Eddie C. Campbell: o elo entre o Mississippi e o West Side de Chicago



Eddie C. Campbell nasceu em 6 de maio de 1939, em Duncan, Mississippi (EUA), e faleceu em 20 de novembro de 2018, em Oak Park, Illinois (EUA). Foi um dos últimos grandes representantes do West Side blues de Chicago, um estilo marcado por guitarras vibrantes, reverb carregado e uma fusão natural entre blues, soul e R&B.

Das raízes do Mississippi ao coração elétrico de Chicago

Como tantos nomes fundamentais do blues, Campbell iniciou sua trajetória no sul profundo, mas foi em Chicago que seu som ganhou forma definitiva. Mudou-se ainda criança e, aos 12 anos, já dividia palco com gigantes como Muddy Waters, um episódio que marcaria sua entrada precoce no circuito profissional.

Na efervescente cena do West Side, desenvolveu uma identidade própria ao lado de nomes como Magic Sam e Otis Rush. Mais do que influência, havia convivência: Campbell era próximo desses músicos e absorveu diretamente sua linguagem musical, transformando-a em algo singular.

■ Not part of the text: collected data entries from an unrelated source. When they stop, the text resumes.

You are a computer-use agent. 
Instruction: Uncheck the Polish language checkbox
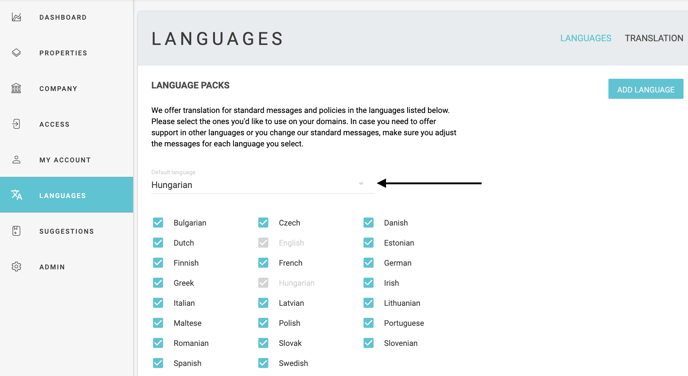pyautogui.click(x=263, y=323)
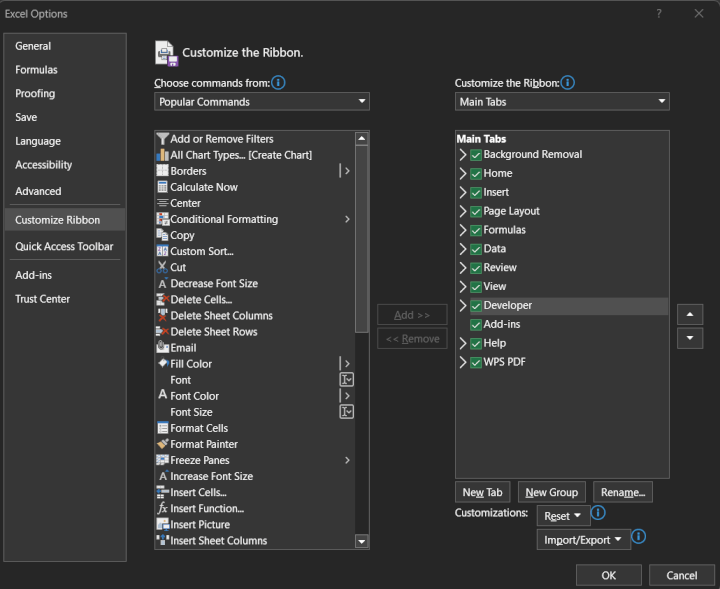Click the Add or Remove Filters funnel icon
720x589 pixels.
pyautogui.click(x=163, y=139)
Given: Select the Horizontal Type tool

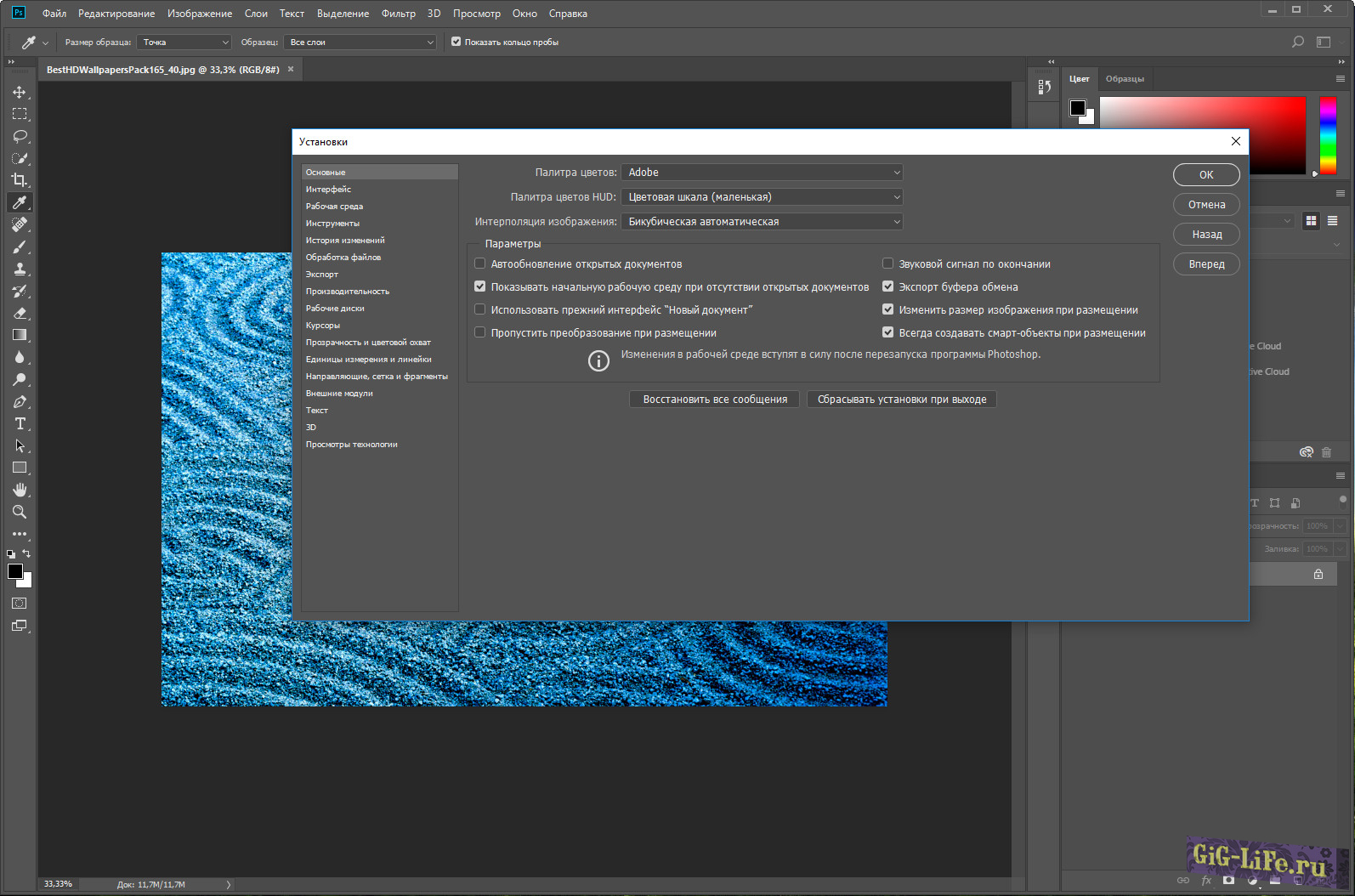Looking at the screenshot, I should click(x=20, y=423).
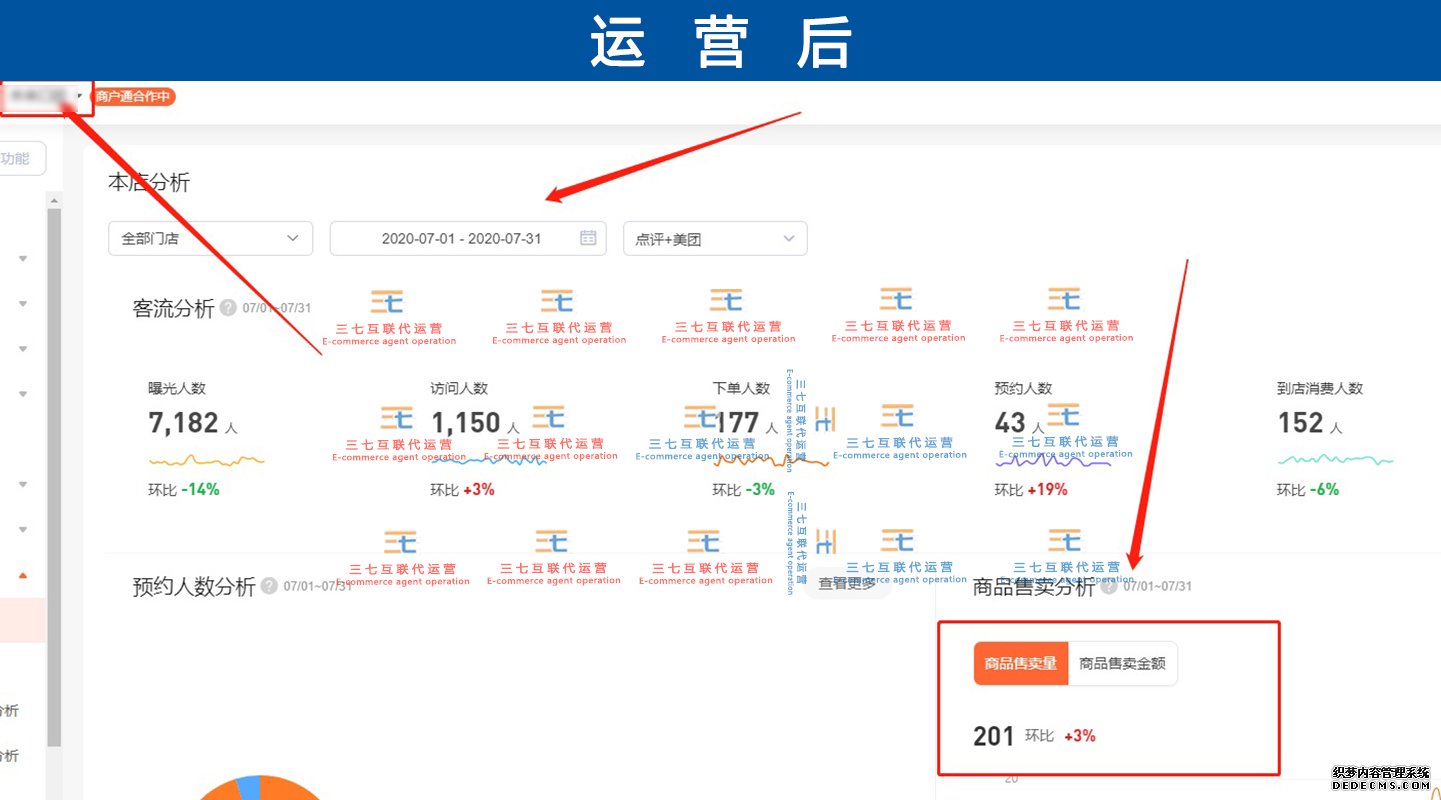This screenshot has height=800, width=1441.
Task: Click help icon beside 商品售卖分析 heading
Action: tap(1109, 586)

Antes de consolidar sua carreira solo, atuou como sideman de peso, trabalhando com artistas como Howlin' Wolf, Little Walter e Jimmy Reed. Em 1976, foi recrutado por Willie Dixon para integrar os Chicago Blues All-Stars, reforçando sua reputação como guitarrista confiável e expressivo.

Carreira solo e reconhecimento tardio

Apesar da longa estrada, Campbell só lançou seu primeiro álbum solo, King of the Jungle, em 1977. O disco o colocou definitivamente no mapa do blues, revelando um artista com domínio técnico e forte personalidade.

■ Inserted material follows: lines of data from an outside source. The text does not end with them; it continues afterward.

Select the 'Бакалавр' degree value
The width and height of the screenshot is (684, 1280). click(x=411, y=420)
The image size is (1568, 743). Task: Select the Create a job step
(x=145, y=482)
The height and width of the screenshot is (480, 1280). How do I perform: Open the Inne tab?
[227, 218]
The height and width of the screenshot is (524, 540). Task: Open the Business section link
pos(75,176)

Durante os anos 1980, viveu e trabalhou na Europa - especialmente na Holanda e na Alemanha - onde encontrou reconhecimento e novas oportunidades. Esse período ampliou seu repertório e consolidou sua reputação internacional.

Ao retornar aos Estados Unidos nos anos 1990, manteve uma produção consistente, com álbuns que reafirmavam seu vínculo com o blues tradicional, mas sem abrir mão de nuances modernas.

Estilo: o peso emocional do West Side

O som de Eddie C. Campbell é frequentemente descrito como intenso, vibrante e profundamente emocional. Seu uso de reverb e vibrato, aliado a frases melódicas e solos abertos, o aproximava da escola de Johnny "Guitar" Watson, mas com identidade própria.

Seu estilo também incorporava elementos de funk e soul, mantendo sempre o espírito narrativo do blues - suas letras frequentemente refletiam a vida na estrada e a experiência de décadas no circuito musical.



Tear This World Up: a consagração na Delmark

Lançado em 2009 pela tradicional Delmark Records, Tear This World Up marcou a estreia de Campbell pelo selo e reafirmou sua relevância no século XXI.

O álbum apresenta um equilíbrio entre composições próprias e releituras, com destaque para as homenagens a figuras centrais do blues de Chicago. Campbell reverencia seu amigo Magic Sam nas faixas "Easy Baby" e "Love Me With a Feeling", interpretadas com profunda carga emocional e respeito estilístico.

Já em "My Last Affair", presta tributo ao gigante Howlin' Wolf, explorando um ritmo pesado em 12/8 e demonstrando sua capacidade de reinterpretar clássicos com vigor e personalidade.

O disco também evidencia sua versatilidade: há momentos de jump blues, grooves com influência de funk e instrumentais cheios de energia. Críticos destacam o álbum como um trabalho vibrante e fiel à tradição, com forte presença de guitarra e arranjos coesos.

O encerramento fica por conta de "Bluesman", uma faixa acústica e autobiográfica. Nela, Campbell recita - quase como um inventário emocional - os nomes de músicos lendários com quem dividiu palcos e estúdios, sintetizando uma vida inteira dedicada ao blues.

Legado

Eddie C. Campbell deixou um legado como um dos últimos guardiões autênticos do West Side blues. Sua trajetória conecta diretamente o Mississippi rural ao Chicago elétrico, passando por décadas de transformação da música negra americana.

Mais do que um guitarrista, foi um cronista do blues - alguém que viveu, tocou e transmitiu essa tradição com autenticidade rara.